En 1914, sa famille s'exile, à bord d'une barque sur la Meuse, vers la
Bretagne et en Normandie. Leur grand-père, demeuré au pays, sera
fusillé deux jours plus tard. Lorsqu'ils rentrent en Belgique à
l'Armistice, Dinant est en ruines. Georges fait ses études à l'école
primaire de Leffe, puis au collège de Bellevue à Dinant. Il a pensé
très tôt être prêtre, ou médecin, sans beaucoup dériver vers autre
chose. Après un essai malheureux d'un an au petit séminaire de
Floreffe, il entre en 1928 au couvent des dominicains de La Sarte à Huy,
où il prend l'habit sous le nom de Frère Henri-Dominique Pire. Il étudie
la philosophie et de la théologie, est ordonné prêtre
à Rome en 1934, puis poursuit par une licence en sciences politiques et
sociales à Louvain. En 1937, il est chargé par le couvent de la Sarte de
l'enseignement de la philosophie morale et de la sociologie.

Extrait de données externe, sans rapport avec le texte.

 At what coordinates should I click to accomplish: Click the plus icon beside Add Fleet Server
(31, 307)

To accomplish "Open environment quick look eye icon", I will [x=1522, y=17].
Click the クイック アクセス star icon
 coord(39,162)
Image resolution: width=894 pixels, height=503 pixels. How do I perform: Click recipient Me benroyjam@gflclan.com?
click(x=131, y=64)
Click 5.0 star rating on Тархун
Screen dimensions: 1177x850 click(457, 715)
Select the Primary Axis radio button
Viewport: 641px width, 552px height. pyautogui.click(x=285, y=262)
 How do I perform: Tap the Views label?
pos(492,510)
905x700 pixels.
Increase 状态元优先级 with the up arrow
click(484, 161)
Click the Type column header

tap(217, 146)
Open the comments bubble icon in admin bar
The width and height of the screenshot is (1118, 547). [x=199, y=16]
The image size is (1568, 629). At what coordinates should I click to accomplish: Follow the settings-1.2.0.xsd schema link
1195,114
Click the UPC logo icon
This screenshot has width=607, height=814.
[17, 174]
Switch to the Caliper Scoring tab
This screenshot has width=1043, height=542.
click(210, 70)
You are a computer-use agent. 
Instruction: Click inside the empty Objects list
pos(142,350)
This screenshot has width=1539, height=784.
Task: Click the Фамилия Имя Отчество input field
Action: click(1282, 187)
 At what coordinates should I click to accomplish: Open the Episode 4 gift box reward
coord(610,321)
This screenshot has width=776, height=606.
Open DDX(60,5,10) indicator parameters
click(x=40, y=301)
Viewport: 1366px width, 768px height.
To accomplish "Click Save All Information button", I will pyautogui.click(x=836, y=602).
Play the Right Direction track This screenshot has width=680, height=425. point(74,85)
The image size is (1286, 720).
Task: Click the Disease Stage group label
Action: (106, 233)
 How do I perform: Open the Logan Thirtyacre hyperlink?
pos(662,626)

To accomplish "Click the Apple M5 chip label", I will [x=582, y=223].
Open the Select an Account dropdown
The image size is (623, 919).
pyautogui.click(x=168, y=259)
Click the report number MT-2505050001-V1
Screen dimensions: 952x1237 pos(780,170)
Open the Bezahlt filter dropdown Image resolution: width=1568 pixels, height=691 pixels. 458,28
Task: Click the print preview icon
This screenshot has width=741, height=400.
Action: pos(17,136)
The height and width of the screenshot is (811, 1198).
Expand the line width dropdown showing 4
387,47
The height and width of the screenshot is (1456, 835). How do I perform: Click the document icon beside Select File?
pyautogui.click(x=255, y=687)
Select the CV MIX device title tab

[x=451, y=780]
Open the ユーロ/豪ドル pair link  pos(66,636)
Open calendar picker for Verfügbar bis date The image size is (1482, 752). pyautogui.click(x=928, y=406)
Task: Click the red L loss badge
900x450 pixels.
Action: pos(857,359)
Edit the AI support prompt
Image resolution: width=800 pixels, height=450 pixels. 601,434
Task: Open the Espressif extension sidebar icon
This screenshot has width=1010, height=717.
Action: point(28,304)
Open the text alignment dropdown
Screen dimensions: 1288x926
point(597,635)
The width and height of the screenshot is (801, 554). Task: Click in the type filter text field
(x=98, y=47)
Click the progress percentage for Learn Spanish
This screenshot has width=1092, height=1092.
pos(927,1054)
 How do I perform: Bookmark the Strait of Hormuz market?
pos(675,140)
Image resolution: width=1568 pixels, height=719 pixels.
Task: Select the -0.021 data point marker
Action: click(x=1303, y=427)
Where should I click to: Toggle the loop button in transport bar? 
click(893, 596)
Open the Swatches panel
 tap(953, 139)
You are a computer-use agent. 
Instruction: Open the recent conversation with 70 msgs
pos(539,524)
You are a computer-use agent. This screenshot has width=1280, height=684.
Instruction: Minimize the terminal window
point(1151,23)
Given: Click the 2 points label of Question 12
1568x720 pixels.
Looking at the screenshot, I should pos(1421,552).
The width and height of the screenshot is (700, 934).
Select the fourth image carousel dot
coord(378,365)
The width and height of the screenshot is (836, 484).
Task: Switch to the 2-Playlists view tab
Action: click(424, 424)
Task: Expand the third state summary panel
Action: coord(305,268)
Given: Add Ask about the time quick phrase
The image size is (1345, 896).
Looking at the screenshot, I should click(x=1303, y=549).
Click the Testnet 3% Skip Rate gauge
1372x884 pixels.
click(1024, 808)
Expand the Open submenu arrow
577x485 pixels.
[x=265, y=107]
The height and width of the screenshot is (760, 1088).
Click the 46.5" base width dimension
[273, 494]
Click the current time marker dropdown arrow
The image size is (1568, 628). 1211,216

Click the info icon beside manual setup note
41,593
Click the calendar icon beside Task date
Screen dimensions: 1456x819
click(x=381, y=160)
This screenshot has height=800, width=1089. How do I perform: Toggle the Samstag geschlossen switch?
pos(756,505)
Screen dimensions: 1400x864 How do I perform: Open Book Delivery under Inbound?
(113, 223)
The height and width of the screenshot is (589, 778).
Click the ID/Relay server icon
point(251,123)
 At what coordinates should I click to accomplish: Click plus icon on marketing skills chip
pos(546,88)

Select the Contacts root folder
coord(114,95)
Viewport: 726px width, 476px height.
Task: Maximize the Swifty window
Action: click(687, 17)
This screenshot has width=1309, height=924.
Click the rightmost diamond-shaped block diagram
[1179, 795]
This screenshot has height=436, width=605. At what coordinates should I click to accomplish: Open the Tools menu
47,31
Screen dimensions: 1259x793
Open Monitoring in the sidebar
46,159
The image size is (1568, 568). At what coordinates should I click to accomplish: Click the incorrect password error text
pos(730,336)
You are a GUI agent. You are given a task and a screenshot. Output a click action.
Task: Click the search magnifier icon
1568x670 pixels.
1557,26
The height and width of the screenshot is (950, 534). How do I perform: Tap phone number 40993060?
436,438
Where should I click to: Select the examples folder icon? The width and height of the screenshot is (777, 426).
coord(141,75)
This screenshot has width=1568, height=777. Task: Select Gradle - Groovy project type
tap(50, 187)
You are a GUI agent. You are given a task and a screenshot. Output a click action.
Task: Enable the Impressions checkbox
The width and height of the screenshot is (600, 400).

Il fonde un petit cercle de théologie avec des guides de Huy
et de Bruxelles, puis crée à Huy une petite plaine de jeux pour
enfants défavorisés dont elles seront les premières
monitrices. Cet activisme social en faveur des familles démunies sera
le germe du Service d'Entraide familiale (S.E.F.).
Pendant la guerre, ses « stations de plein air » rende un grand service.
Il est aussi aumônier des
résistants, et recevra pour cela plusieurs médailles. Après la
guerre, il est nommé curé de la paroisse de la Sarte (il le restera
jusqu'en 1953). ans le cadre des cercles de théologie qu'il a mis sur
pied pour les jeunes, Dominique Pire tâche d'établir régulièrement un
débat sur un problème de vie. « Un jour, en janvier 1949, il me fallut un
orateur ! Rien, ni personne, n'était inscrit à l'agenda du cercle du
Bruxelles, pour le mois de février. Madame Mertens, Commissaire de
girls-guides, me proposa son beau-frère, un jeune citoyen américain qui
avait travaillé dans les camps de réfugiés. Il s'appelait Ed Squadrille.
Je ne l'avais jamais vu. Je savais, comme tout le monde, qu'il y avait
quelque part en Europe une forêt humaine déracinée. Je croyais qu'on
s'occupait à « reboiser », à coups de millions de dollars.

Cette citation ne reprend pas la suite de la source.